Saved data entries =>
##########

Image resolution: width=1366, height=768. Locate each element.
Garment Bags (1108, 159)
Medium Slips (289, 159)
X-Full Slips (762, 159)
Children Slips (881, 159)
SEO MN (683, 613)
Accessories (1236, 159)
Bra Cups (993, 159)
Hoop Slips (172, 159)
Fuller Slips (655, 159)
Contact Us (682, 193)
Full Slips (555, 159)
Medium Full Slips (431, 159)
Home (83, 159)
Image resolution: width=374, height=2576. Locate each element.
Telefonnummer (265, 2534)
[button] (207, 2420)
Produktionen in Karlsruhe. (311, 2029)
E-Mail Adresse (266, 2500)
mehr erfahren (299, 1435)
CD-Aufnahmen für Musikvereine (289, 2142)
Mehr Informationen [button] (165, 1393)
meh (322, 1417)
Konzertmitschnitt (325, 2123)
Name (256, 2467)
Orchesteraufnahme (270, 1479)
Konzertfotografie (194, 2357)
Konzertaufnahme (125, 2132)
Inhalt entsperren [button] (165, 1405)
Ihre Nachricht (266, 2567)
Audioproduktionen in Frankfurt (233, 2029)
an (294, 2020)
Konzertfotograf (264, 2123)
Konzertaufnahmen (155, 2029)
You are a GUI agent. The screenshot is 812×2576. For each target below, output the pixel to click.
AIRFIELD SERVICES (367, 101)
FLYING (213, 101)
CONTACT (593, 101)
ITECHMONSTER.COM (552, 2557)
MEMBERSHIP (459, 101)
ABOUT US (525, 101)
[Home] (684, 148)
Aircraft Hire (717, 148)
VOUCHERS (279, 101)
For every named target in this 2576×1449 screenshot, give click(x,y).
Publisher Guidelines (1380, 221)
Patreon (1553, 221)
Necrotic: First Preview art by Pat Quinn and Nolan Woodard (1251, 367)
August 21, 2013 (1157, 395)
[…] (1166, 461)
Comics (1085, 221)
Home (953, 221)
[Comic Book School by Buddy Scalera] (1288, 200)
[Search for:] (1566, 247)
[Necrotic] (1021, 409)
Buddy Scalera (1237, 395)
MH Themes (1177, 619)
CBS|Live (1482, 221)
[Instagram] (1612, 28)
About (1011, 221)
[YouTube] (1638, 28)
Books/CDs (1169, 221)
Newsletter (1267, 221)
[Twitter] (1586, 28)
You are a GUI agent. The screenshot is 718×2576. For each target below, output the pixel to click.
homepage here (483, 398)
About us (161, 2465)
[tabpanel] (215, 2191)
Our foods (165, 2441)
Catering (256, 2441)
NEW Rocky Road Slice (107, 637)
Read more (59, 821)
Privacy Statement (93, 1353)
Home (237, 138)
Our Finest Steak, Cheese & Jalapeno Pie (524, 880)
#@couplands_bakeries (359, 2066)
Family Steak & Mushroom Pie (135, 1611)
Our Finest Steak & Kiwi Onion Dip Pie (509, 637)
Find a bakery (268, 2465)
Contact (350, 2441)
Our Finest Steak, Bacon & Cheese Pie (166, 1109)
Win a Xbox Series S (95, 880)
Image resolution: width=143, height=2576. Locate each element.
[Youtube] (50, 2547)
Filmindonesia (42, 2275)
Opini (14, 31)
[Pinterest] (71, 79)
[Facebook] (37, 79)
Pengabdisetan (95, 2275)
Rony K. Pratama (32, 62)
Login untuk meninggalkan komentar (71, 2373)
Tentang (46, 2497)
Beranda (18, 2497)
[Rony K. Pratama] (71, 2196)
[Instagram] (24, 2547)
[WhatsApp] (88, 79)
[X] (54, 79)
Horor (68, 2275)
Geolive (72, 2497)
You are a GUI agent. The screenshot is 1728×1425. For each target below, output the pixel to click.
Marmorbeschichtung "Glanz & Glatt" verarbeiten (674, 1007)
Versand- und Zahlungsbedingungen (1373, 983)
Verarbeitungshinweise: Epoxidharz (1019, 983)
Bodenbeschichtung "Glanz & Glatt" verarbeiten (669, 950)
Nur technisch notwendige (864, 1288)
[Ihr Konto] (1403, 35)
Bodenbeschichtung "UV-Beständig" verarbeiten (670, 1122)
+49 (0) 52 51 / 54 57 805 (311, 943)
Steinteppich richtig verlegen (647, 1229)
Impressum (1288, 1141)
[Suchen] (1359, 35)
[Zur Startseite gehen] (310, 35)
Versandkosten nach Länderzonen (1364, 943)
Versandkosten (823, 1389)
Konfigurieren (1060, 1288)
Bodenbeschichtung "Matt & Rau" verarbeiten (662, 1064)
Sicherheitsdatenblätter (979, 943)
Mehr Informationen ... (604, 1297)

##########

AIM OF THE TASK =>
Once more, write out the records exactly as they are.

SOLVED PROBLEM =>
Image resolution: width=1366, height=768. Locate each element.
Garment Bags (1108, 159)
Medium Slips (289, 159)
X-Full Slips (762, 159)
Children Slips (881, 159)
SEO MN (683, 613)
Accessories (1236, 159)
Bra Cups (993, 159)
Hoop Slips (172, 159)
Fuller Slips (655, 159)
Contact Us (682, 193)
Full Slips (555, 159)
Medium Full Slips (431, 159)
Home (83, 159)
Image resolution: width=374, height=2576. Locate each element.
Telefonnummer (265, 2534)
[button] (207, 2420)
Produktionen in Karlsruhe. (311, 2029)
E-Mail Adresse (266, 2500)
mehr erfahren (299, 1435)
CD-Aufnahmen für Musikvereine (289, 2142)
Mehr Informationen [button] (165, 1393)
meh (322, 1417)
Konzertmitschnitt (325, 2123)
Name (256, 2467)
Orchesteraufnahme (270, 1479)
Konzertfotografie (194, 2357)
Konzertaufnahme (125, 2132)
Inhalt entsperren [button] (165, 1405)
Ihre Nachricht (266, 2567)
Audioproduktionen in Frankfurt (233, 2029)
an (294, 2020)
Konzertfotograf (264, 2123)
Konzertaufnahmen (155, 2029)
You are a GUI agent. The screenshot is 812×2576. For each target below, output the pixel to click.
AIRFIELD SERVICES (367, 101)
FLYING (213, 101)
CONTACT (593, 101)
ITECHMONSTER.COM (552, 2557)
MEMBERSHIP (459, 101)
ABOUT US (525, 101)
[Home] (684, 148)
Aircraft Hire (717, 148)
VOUCHERS (279, 101)
For every named target in this 2576×1449 screenshot, give click(x,y).
Publisher Guidelines (1380, 221)
Patreon (1553, 221)
Necrotic: First Preview art by Pat Quinn and Nolan Woodard (1251, 367)
August 21, 2013 (1157, 395)
[…] (1166, 461)
Comics (1085, 221)
Home (953, 221)
[Comic Book School by Buddy Scalera] (1288, 200)
[Search for:] (1566, 247)
[Necrotic] (1021, 409)
Buddy Scalera (1237, 395)
MH Themes (1177, 619)
CBS|Live (1482, 221)
[Instagram] (1612, 28)
About (1011, 221)
[YouTube] (1638, 28)
Books/CDs (1169, 221)
Newsletter (1267, 221)
[Twitter] (1586, 28)
You are a GUI agent. The screenshot is 718×2576. For each target below, output the pixel to click.
homepage here (483, 398)
About us (161, 2465)
[tabpanel] (215, 2191)
Our foods (165, 2441)
Catering (256, 2441)
NEW Rocky Road Slice (107, 637)
Read more (59, 821)
Privacy Statement (93, 1353)
Home (237, 138)
Our Finest Steak, Cheese & Jalapeno Pie (524, 880)
#@couplands_bakeries (359, 2066)
Family Steak & Mushroom Pie (135, 1611)
Our Finest Steak & Kiwi Onion Dip Pie (509, 637)
Find a bakery (268, 2465)
Contact (350, 2441)
Our Finest Steak, Bacon & Cheese Pie (166, 1109)
Win a Xbox Series S (95, 880)
Image resolution: width=143, height=2576. Locate each element.
[Youtube] (50, 2547)
Filmindonesia (42, 2275)
Opini (14, 31)
[Pinterest] (71, 79)
[Facebook] (37, 79)
Pengabdisetan (95, 2275)
Rony K. Pratama (32, 62)
Login untuk meninggalkan komentar (71, 2373)
Tentang (46, 2497)
Beranda (18, 2497)
[Rony K. Pratama] (71, 2196)
[Instagram] (24, 2547)
[WhatsApp] (88, 79)
[X] (54, 79)
Horor (68, 2275)
Geolive (72, 2497)
You are a GUI agent. The screenshot is 1728×1425. For each target below, output the pixel to click.
Marmorbeschichtung "Glanz & Glatt" verarbeiten (674, 1007)
Versand- und Zahlungsbedingungen (1373, 983)
Verarbeitungshinweise: Epoxidharz (1019, 983)
Bodenbeschichtung "Glanz & Glatt" verarbeiten (669, 950)
Nur technisch notwendige (864, 1288)
[Ihr Konto] (1403, 35)
Bodenbeschichtung "UV-Beständig" verarbeiten (670, 1122)
+49 (0) 52 51 / 54 57 805 (311, 943)
Steinteppich richtig verlegen (647, 1229)
Impressum (1288, 1141)
[Suchen] (1359, 35)
[Zur Startseite gehen] (310, 35)
Versandkosten nach Länderzonen (1364, 943)
Versandkosten (823, 1389)
Konfigurieren (1060, 1288)
Bodenbeschichtung "Matt & Rau" verarbeiten (662, 1064)
Sicherheitsdatenblätter (979, 943)
Mehr Informationen ... (604, 1297)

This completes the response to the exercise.